John Stenbeck in his book “PMI-ACP Exam Prep PLUS Desk Reference” creates an agile project management process grid with 87 processes divided into 5 process groups and 7 knowledge areas.

The block of processes I am covering now are those in the Communication knowledge area that are done during the Iteration phase of an agile project.    This process is 6.9 Osmotic Communication.

What is osmotic communication?    Generally there are three main forms of communication:

  • Interactive or face-to-face (one-on-one)–when information is exchanged between people
  • Push (one-to-many)–when information is sent from a centralized location to those who need that information
  • Pull (many-to-one)–when information is put in a centralized location, and those who need that information pull the information from that location when it is needed

Osmotic communication is a form of pull communication when members pick up information from a centralized location, but rather than having the source be a static set of files, the information they are overhearing is in itself interactive communication, i.e., conversations occurring in a common area.

The top form of interactive or face-to-face information is recognized as THE most effective channel available.   If these effective communications are occurring in a common area, then a second level  of benefit can be gained by having people overhear those interactive communications and thus being made aware of current insights on the project.

Of course, osmotic communication presupposes colocation in order for it to work.   What are some of the constraints on the effectiveness of osmotic communications?

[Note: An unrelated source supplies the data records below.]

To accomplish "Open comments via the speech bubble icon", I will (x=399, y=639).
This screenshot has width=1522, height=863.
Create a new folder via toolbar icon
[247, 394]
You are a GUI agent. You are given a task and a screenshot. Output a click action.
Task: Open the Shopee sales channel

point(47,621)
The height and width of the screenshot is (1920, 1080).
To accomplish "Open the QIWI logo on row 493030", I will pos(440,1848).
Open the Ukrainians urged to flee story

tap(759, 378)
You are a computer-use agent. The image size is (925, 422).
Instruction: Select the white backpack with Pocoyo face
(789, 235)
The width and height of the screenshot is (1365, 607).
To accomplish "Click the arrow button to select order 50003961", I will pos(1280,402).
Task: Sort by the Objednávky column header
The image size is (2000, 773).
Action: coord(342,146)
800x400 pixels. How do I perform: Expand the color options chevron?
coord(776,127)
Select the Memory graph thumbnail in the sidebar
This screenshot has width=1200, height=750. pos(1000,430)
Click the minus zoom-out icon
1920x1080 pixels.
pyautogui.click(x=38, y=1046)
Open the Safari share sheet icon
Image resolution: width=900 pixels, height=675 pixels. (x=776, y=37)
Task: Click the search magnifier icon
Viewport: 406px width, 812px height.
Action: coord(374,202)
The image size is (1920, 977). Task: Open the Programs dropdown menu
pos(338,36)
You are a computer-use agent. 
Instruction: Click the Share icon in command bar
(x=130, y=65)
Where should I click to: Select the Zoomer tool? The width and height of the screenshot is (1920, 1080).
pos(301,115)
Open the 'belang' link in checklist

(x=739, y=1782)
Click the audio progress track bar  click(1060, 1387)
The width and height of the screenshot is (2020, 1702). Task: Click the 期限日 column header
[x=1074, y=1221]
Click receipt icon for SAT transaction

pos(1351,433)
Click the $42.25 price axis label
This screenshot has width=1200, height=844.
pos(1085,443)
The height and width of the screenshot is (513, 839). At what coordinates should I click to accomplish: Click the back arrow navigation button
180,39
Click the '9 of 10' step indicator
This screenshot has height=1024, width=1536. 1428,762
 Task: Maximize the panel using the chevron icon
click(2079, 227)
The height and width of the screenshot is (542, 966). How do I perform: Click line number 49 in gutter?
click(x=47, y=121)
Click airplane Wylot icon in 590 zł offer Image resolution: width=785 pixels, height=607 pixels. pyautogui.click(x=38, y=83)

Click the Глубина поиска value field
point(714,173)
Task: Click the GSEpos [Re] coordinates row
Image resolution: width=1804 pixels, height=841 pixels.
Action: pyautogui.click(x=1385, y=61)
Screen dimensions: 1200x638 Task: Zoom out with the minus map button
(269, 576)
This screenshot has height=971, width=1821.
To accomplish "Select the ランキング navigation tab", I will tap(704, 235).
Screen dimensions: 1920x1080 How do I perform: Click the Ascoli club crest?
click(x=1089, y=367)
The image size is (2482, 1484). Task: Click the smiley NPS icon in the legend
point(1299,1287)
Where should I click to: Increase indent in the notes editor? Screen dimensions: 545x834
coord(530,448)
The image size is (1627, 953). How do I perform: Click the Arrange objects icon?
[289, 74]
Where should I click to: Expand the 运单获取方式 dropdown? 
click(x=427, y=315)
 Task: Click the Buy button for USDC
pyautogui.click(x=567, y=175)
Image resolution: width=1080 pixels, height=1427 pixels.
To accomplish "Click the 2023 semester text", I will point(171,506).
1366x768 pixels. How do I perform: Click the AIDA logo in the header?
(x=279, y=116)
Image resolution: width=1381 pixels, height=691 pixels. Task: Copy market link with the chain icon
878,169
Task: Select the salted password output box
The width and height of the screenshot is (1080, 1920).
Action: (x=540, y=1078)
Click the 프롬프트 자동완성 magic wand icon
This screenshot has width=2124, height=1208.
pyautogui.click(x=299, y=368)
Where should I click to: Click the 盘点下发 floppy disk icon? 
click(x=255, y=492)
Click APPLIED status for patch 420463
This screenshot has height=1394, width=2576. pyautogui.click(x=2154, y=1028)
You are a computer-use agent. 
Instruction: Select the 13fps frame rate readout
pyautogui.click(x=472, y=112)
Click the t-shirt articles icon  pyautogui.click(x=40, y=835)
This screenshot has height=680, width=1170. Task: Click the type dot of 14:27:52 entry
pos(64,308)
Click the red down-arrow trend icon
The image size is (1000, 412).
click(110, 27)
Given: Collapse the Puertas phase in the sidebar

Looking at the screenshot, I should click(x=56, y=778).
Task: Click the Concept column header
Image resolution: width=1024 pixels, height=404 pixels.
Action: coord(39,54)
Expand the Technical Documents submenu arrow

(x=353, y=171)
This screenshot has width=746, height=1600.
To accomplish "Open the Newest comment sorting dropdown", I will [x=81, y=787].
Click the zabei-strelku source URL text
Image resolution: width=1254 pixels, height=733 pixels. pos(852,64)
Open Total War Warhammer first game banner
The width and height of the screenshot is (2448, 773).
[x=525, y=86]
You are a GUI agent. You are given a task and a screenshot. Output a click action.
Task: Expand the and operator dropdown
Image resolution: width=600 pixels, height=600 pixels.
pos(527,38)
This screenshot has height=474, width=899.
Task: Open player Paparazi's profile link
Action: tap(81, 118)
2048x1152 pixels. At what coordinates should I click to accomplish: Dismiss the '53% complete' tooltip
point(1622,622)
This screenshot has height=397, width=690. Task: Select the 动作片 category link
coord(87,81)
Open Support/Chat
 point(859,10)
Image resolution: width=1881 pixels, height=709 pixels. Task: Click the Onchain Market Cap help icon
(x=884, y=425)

Have you ever been to a networking function with more than 50 people?    In order to hear your own conversation without being drowned out by those of others, you need to breakaway into a quieter corner if you are to have a meaningful conversation amidst the din of the background noise of everybody else trying to have a conversation.   This points to the fact that osmotic communication works best with small teams.

However, if teams are larger, than just like in the example of the networking session, it is good to have breakout spaces or even a private office available for conversations that need to be held in private without the possibility of being overheard.

If teams are distributed rather than collocated, then you must work on fostering trust between team members and creating digital spaces where conversations can take place in order to achieve the best communications possible on a team, no matter where the team members may be.